There's no doubt there's a push in the U.S. toward trying to make electric vehicles one of the main components to what the nation's future mobility landscape will look like. But there's also questions on how quickly the American public will take to EVs. And in the meantime, there's still a lot of testing to be done.
To that end Chris Napier, a senior application development engineer in butyl polymer technology for ExxonMobil Chemical, delivered a plenary address during the recent ITEC In Focus Green Tire Conference, organized by Rubber & Plastics News. His speech topic was right on point with the conference's theme, presenting his company's findings on the "Effect of Tire Inflation Pressure on Electric Vehicle Performance."
But Napier also made a few side observations during his talk. First of all, he took note that the Sheraton Suites Hotel in Cuyahoga Falls, Ohio, where the conference was held, had six parking spots out front set aside for EV charing stations. As far as he could tell, though, nobody had made use of the stations during the two days he had been there.
After hearing this, I of course had to take a look for myself. When I checked, there was indeed a vehicle parked at one of the stations. Lo and behold, however, it wasn't even an electric vehicle, just a standard internal combustion engine car, where the driver apparently wanted a primo parking spot.
As for Napier's talk, he explained that there were some differences between this study and the ones ExxonMobil had done on standard ICE vehicles for years. For example, efficiency in an EV is measured by miles per kilowatt hour, rather than miles per gallon.

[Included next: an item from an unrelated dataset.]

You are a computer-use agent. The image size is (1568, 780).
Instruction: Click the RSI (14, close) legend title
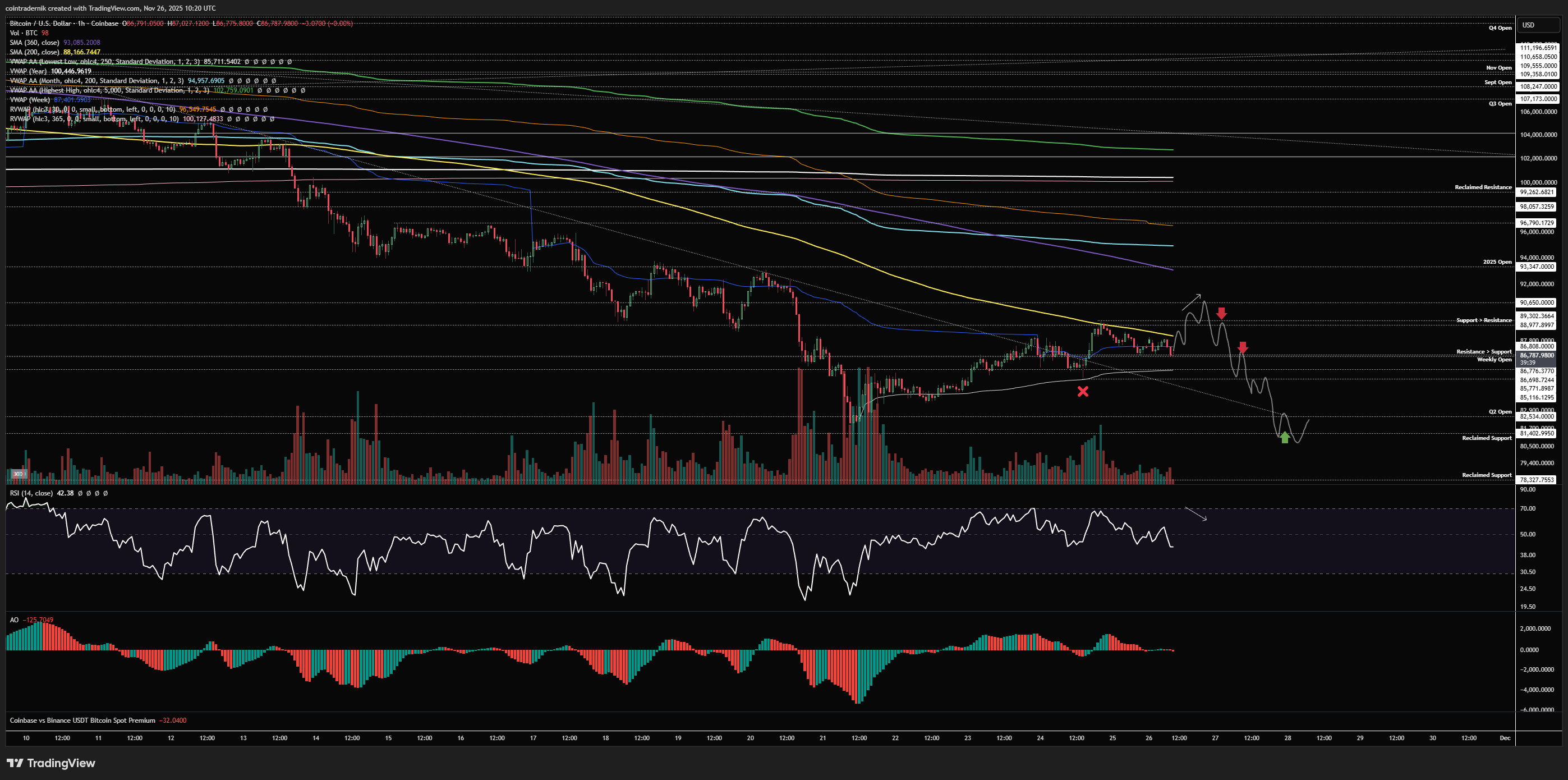(x=31, y=493)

For the test, ExxonMobil chose a Chevrolet Bolt, largely because it was one of the few EVs touting a range of more than 200 miles per charge. He was quite surprised that some EVs only promised about 100 miles on a charge, and Napier said General Motors' promise of 240 miles for the Bolt was pretty accurate.
ExxonMobil had to overcome some obstacles in running the tests, even though EVs to this point still run on fairly standard tires. For the test, the materials firm chose one original equipment tire brand and two replacement brands. The listed rolling resistance was the same for all three tires used in the testing, he said.